Trade Republic startet umfassende Service-Offensive mit über 1.000 Agenten
Der Online-Broker Trade Republic reagiert mit einer umfangreichen Offensive in der Kundenbetreuung auf anhaltende Kritik an seinem Service. Das Unternehmen bietet ab sofort allen Nutzern eine persönliche Betreuung rund um die Uhr an, die sieben Tage die Woche und kostenlos über die App verfügbar ist. Kunden können die Bank dabei sowohl per Telefon und Live-Chat erreichen als auch einen individuellen Rückruf anfordern.
Mehr als 1.000 geschulte Serviceagenten im Einsatz
Insgesamt stehen mehr als 1.000 speziell geschulte Serviceagenten bereit, um den Nutzern in acht verschiedenen Sprachen zu helfen. Mit dieser neuen Kundenbetreuung, in die Trade Republic einen zweistelligen Millionenbetrag investiert hat, kommen zudem über 30 neue Funktionen hinzu. Dazu gehören erweiterte Passwortfunktionen und spezielle Analysetools für Anleger, die das Nutzererlebnis deutlich verbessern sollen.
„Unser Kundenservice wurde von Grund auf neu entwickelt“, erklärte Mitgründer Christian Hecker in einer Unternehmensmitteilung. Dem Unternehmen zufolge wird der vollständig überarbeitete Service in den kommenden Wochen nicht nur in Deutschland, sondern auch in weiteren europäischen Kernmärkten schrittweise eingeführt und ausgerollt.
Rasantes Wachstum und harte Konkurrenz für etablierte Banken
Trade Republic hat in den vergangenen Jahren ein beeindruckendes Wachstum verzeichnet. Die Firma zählt mittlerweile mehr als 10 Millionen Kunden in ganz Europa, davon über fünf Millionen allein in Deutschland. Das verwaltete Kundenvermögen beläuft sich auf mehr als 150 Milliarden Euro. Ende des vergangenen Jahres stieg die Finanzplattform mit einer Bewertung von 12,5 Milliarden Euro zum wertvollsten deutschen Start-up auf.
Das 2019 als reiner Broker gestartete Unternehmen erlebte während der Corona-Pandemie einen deutlichen Boom. Seit 2023 verfügt Trade Republic, das rein auf App-Basis agiert, über eine Vollbanklizenz und bietet neben dem Wertpapierhandel auch Bezahlkarten und Girokonten an. Parallel dazu expandierte das Unternehmen in mehrere europäische Märkte, darunter Frankreich, Italien und Spanien.

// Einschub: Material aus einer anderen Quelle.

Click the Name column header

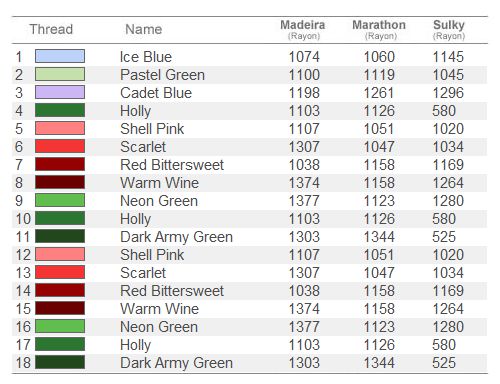144,29
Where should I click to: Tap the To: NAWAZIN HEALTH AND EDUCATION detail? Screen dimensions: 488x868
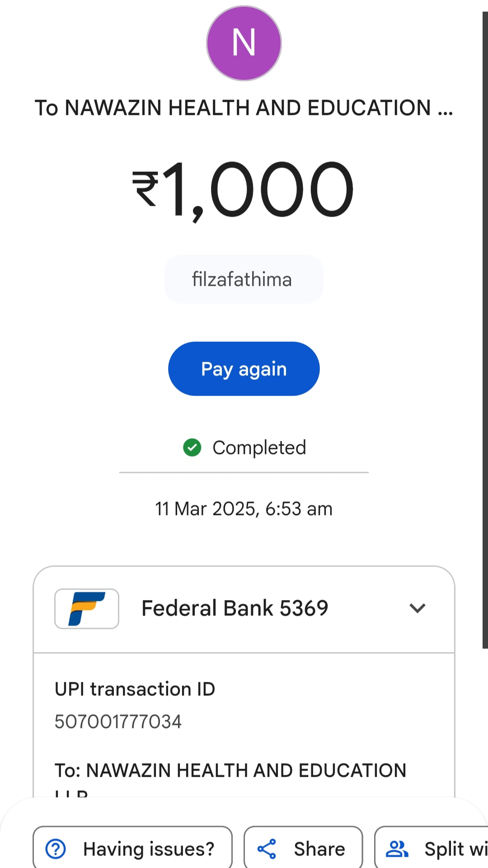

Mit seinen niedrigen Gebühren für Aktiengeschäfte, attraktiven Tagesgeldzinsen und kostenfreien Sparplänen für ETFs hat sich Trade Republic zu einer ernstzunehmenden Konkurrenz für etablierte Banken entwickelt. Das Unternehmen wirbt damit, den Einlagenzinssatz der Europäischen Zentralbank in voller Höhe an die Kunden weiterzugeben – derzeit sind das 2,0 Prozent.
Bisherige Kritik und Imageschäden
Trotz des erfolgreichen Wachstums stand Trade Republic in der Vergangenheit immer wieder in der Kritik wegen verschiedener Mängel im Kundenservice. Zahlreiche Negativschlagzeilen, insbesondere zu Problemen beim Depotübertrag, führten zu erheblichen Imageschäden für das Unternehmen.
Nach einem Bericht des „Handelsblatts“ gingen bei den Verbraucherzentralen in Deutschland von Januar bis September 2025 über 300 Beschwerden zu Trade Republic ein. Damit lag die Zahl mehr als doppelt so hoch wie im Vorjahreszeitraum. Als Hauptgrund wurden dabei ein schwer oder gar nicht erreichbarer Kundenservice genannt. Eine Unternehmenssprecherin führte den Anstieg der Beschwerden damals auf das starke Wachstum der Firma zurück, da sich die Nutzerzahl innerhalb von nur 18 Monaten nahezu verdoppelt hatte.
Ambitionierte Ziele für die Zukunft
Nun will Trade Republic mit der umfassenden Service-Offensive gezielt gegensteuern und sich langfristig als zuverlässige Hausbank für seine Kunden etablieren. Mitgründer Christian Hecker formulierte dabei ehrgeizige Ziele für das Unternehmen: „In den nächsten zwölf Monaten wollen wir den besten Kundenservice aller Banken in Europa betreiben.“ Mit der Investition in Personal, Technologie und neue Features zeigt das Fintech-Unternehmen deutlich, dass es die Kritik ernst nimmt und seine Servicequalität nachhaltig verbessern möchte.